## Work to complete
Please print the entries below exactly, from the line with "クリスタルモール [link] (206, 700)" through the line with "カグラ [link] (197, 806)", including both of those lines and leaving out all others.

Start of Record excerpts

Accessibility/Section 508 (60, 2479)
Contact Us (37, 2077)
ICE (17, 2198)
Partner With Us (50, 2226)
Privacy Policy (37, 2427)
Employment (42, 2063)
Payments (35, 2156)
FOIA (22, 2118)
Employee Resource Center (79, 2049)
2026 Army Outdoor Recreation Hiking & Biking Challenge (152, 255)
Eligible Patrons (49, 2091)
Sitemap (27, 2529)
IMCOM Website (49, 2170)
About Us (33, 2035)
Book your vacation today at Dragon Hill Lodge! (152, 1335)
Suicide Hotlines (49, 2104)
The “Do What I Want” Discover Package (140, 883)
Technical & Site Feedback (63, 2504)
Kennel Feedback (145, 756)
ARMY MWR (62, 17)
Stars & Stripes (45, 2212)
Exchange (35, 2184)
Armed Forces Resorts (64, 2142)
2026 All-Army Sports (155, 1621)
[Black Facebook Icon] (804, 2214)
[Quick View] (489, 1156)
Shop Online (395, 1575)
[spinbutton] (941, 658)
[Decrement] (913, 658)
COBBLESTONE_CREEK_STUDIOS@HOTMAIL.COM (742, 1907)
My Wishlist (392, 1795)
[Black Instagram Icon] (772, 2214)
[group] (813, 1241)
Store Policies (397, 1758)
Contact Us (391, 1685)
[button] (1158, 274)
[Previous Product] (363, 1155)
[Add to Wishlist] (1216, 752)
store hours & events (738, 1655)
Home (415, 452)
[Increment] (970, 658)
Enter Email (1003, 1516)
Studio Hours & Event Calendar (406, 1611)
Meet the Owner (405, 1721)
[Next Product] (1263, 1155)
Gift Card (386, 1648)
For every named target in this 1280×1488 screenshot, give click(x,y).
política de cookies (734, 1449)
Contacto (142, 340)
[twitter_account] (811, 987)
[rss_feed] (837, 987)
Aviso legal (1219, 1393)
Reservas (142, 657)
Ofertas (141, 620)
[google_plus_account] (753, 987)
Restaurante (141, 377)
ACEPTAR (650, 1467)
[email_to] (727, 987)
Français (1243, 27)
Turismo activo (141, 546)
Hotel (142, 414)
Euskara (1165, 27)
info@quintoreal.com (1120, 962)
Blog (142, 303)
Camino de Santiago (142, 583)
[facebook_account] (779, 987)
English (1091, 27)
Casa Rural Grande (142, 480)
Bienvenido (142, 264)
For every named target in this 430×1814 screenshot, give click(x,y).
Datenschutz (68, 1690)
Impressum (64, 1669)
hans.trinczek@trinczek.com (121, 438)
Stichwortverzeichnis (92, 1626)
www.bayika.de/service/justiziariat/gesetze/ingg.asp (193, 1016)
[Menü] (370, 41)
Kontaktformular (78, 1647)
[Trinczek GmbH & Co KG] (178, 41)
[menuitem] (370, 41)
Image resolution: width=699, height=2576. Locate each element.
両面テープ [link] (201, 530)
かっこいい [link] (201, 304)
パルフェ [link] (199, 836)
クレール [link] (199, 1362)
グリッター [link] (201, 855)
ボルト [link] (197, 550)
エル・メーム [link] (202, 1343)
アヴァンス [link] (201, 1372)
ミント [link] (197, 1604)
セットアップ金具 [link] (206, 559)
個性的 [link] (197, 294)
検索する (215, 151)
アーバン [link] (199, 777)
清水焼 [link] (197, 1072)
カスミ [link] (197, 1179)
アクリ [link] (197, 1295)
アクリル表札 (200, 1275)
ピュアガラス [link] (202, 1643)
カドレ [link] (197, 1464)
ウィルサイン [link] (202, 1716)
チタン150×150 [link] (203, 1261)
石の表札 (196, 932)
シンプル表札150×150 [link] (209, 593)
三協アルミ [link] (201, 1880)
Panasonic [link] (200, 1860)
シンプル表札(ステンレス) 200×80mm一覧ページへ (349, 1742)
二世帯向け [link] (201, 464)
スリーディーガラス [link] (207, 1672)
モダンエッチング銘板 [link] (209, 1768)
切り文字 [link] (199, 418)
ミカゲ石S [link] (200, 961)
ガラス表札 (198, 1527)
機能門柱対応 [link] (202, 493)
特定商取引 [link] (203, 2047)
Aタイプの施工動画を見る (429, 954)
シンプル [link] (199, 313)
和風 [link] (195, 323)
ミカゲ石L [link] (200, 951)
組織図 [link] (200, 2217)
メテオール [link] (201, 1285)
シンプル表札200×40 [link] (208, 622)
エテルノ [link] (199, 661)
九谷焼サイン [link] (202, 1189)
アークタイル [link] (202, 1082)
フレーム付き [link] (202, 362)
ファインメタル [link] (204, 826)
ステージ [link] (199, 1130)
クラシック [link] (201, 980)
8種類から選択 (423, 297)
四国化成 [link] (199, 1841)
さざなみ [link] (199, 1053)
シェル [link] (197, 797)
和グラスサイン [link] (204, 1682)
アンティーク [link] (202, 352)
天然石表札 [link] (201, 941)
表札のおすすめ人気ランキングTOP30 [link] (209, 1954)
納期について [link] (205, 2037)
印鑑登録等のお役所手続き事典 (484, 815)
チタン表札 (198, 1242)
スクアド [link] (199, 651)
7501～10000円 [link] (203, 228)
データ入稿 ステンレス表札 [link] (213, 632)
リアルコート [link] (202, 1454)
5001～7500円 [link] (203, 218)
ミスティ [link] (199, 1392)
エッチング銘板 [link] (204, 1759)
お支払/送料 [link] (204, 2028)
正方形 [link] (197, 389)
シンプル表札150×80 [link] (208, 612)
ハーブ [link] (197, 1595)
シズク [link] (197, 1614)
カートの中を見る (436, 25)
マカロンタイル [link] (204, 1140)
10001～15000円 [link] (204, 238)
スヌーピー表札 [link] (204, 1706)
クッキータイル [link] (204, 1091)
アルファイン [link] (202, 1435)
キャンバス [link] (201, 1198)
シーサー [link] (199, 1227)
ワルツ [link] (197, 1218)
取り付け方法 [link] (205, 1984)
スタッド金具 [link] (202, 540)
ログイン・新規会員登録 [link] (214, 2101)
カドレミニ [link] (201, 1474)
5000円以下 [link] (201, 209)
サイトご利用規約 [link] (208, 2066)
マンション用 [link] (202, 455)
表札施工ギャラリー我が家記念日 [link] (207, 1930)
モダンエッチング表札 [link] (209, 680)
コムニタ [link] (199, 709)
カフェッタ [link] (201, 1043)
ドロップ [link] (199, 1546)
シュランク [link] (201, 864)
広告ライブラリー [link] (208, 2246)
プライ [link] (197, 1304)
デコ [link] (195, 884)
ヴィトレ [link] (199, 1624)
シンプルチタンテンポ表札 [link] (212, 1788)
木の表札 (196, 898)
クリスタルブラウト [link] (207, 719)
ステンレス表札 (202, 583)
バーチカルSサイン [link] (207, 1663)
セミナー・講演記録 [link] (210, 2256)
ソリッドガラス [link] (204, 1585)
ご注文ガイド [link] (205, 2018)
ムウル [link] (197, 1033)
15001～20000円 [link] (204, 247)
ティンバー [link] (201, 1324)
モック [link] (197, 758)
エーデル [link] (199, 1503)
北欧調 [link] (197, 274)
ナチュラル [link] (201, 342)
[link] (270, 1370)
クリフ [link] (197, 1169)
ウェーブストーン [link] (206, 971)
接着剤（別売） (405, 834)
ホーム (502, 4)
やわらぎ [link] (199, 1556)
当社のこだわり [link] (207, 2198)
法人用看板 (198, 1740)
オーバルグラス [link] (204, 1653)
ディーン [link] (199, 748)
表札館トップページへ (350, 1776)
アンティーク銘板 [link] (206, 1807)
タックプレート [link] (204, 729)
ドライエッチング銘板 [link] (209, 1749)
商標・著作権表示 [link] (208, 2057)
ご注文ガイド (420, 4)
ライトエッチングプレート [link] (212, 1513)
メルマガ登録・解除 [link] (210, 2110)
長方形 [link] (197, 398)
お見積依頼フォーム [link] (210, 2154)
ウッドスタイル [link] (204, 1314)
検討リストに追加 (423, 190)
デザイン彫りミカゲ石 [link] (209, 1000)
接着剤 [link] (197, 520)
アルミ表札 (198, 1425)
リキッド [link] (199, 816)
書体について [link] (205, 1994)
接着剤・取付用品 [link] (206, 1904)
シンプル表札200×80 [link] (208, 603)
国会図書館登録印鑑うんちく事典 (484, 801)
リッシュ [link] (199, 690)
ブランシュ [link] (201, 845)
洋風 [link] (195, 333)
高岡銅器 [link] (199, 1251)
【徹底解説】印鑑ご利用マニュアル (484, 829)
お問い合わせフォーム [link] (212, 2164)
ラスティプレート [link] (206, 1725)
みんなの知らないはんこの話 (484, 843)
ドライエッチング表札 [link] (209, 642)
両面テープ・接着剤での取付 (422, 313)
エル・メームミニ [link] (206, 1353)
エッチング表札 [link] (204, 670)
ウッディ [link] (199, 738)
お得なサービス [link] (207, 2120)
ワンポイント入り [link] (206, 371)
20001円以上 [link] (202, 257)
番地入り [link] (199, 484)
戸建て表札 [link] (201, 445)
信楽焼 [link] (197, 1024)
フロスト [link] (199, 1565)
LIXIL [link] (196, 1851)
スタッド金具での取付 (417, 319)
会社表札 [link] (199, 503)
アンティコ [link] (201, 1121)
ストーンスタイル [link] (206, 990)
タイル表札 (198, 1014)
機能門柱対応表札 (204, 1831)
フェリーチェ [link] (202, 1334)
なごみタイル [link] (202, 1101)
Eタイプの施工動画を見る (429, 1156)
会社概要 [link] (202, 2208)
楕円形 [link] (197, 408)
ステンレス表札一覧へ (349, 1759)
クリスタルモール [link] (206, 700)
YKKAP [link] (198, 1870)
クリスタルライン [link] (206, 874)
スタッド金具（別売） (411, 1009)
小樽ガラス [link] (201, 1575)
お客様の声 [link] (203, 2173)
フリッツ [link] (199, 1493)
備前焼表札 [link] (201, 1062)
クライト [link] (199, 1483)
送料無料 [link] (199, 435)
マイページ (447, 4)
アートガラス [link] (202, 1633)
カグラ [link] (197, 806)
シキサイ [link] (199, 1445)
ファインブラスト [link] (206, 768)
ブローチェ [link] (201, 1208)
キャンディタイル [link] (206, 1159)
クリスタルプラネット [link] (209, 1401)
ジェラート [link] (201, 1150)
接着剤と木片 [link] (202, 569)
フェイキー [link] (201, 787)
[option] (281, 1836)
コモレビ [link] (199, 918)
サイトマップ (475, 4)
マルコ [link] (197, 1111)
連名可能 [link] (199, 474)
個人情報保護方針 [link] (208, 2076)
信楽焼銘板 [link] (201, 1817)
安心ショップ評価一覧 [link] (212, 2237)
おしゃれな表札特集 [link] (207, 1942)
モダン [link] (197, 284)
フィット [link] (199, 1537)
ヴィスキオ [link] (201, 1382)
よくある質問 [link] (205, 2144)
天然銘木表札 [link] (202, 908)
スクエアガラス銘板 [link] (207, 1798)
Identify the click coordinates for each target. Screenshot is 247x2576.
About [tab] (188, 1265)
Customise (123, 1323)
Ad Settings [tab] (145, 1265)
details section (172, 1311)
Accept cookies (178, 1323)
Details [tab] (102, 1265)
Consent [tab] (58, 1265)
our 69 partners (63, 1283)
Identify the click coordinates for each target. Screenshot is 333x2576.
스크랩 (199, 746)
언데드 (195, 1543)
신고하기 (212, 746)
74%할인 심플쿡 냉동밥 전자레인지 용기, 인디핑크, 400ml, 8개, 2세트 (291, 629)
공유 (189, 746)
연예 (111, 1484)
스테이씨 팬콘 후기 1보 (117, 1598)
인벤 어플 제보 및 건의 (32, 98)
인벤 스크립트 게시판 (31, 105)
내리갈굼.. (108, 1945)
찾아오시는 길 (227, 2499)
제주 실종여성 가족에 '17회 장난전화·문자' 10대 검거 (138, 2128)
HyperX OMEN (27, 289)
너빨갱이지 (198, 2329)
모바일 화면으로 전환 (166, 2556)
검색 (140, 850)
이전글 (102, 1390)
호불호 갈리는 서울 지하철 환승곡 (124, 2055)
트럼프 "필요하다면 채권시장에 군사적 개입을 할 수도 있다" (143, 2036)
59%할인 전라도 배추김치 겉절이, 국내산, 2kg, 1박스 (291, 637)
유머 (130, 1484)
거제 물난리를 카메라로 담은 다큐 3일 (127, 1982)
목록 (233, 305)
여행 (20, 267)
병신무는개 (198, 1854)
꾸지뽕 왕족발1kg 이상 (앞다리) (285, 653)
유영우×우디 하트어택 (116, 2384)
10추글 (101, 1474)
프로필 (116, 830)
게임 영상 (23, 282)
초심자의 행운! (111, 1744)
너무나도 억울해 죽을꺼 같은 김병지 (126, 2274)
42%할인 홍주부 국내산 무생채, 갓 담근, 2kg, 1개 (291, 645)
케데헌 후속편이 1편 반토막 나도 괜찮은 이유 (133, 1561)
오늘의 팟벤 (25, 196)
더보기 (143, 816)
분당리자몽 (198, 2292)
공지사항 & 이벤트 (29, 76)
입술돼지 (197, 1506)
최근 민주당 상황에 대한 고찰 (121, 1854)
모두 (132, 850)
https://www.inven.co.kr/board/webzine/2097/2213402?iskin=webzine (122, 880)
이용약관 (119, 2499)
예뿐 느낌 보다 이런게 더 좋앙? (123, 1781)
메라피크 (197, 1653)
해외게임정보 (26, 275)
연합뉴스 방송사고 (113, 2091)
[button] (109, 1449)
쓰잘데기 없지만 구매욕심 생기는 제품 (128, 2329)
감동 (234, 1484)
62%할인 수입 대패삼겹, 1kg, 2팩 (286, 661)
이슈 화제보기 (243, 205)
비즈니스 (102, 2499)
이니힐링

End of Record excerpts

## Result for this exercise
クリスタルモール [link] (206, 700)
YKKAP [link] (198, 1870)
クリスタルライン [link] (206, 874)
スタッド金具（別売） (411, 1009)
小樽ガラス [link] (201, 1575)
お客様の声 [link] (203, 2173)
フリッツ [link] (199, 1493)
備前焼表札 [link] (201, 1062)
クライト [link] (199, 1483)
送料無料 [link] (199, 435)
マイページ (447, 4)
アートガラス [link] (202, 1633)
カグラ [link] (197, 806)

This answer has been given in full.